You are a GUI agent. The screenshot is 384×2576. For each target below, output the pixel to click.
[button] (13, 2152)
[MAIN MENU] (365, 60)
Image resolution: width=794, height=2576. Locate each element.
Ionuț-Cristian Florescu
...
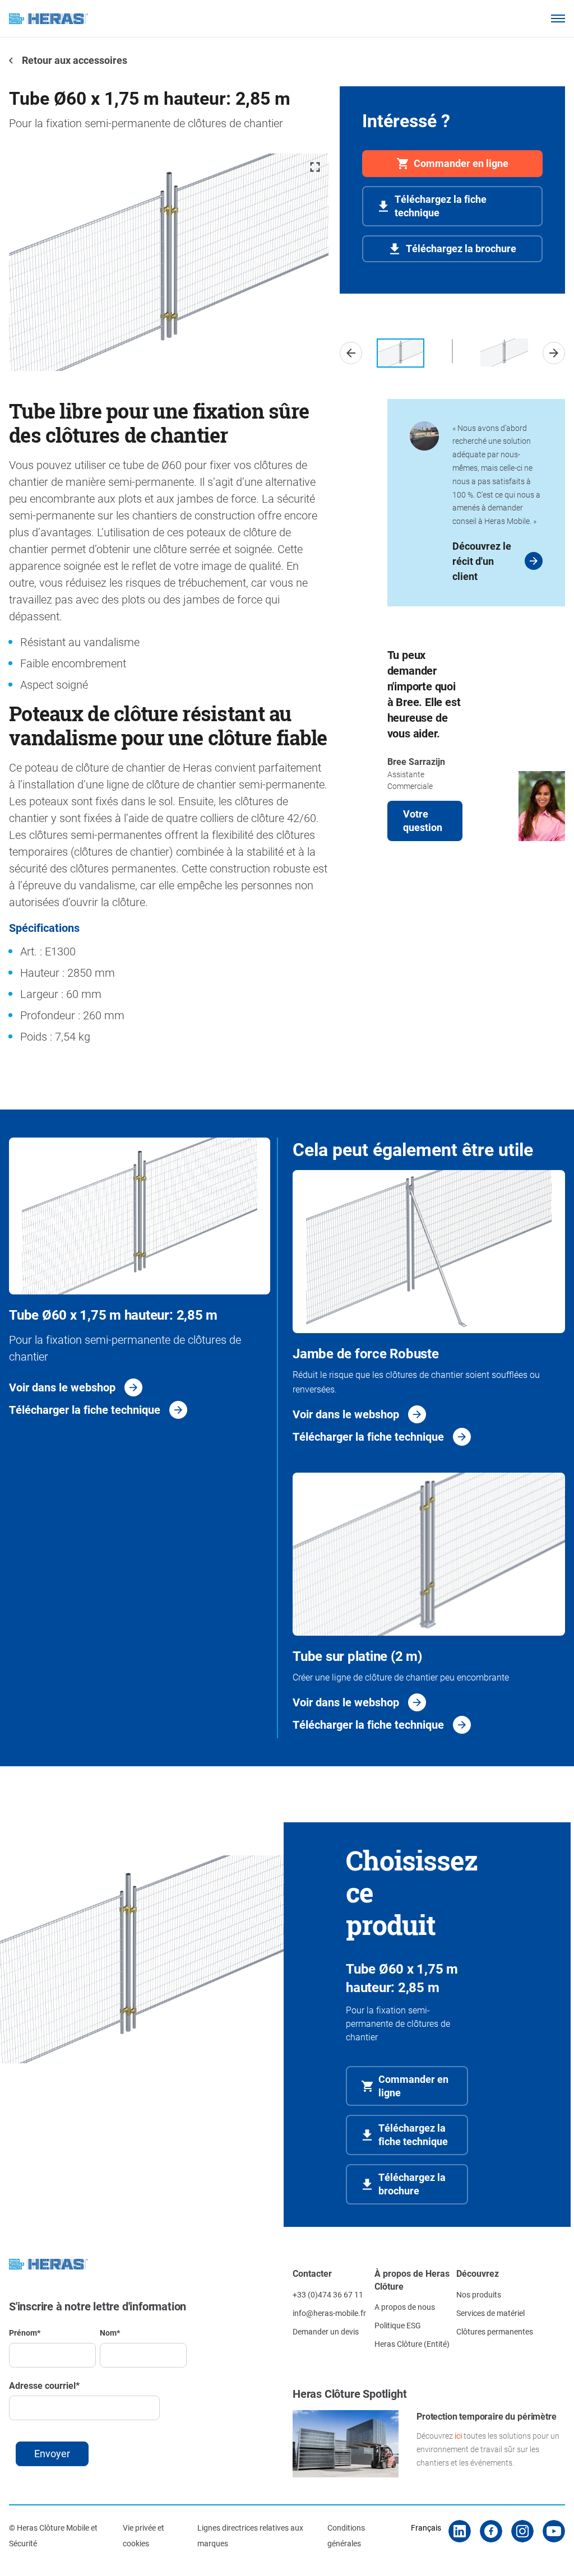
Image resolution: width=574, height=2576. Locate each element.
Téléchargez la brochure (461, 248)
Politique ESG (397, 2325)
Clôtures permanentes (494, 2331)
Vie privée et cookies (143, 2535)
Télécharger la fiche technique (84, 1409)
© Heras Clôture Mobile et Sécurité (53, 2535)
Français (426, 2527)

--- Your goal ---
Your job is to return all lines above that hold the word "Locate".

--- Output of the exercise ---
Image resolution: width=794, height=2576. Locate each element.
Image resolution: width=574, height=2576. Locate each element.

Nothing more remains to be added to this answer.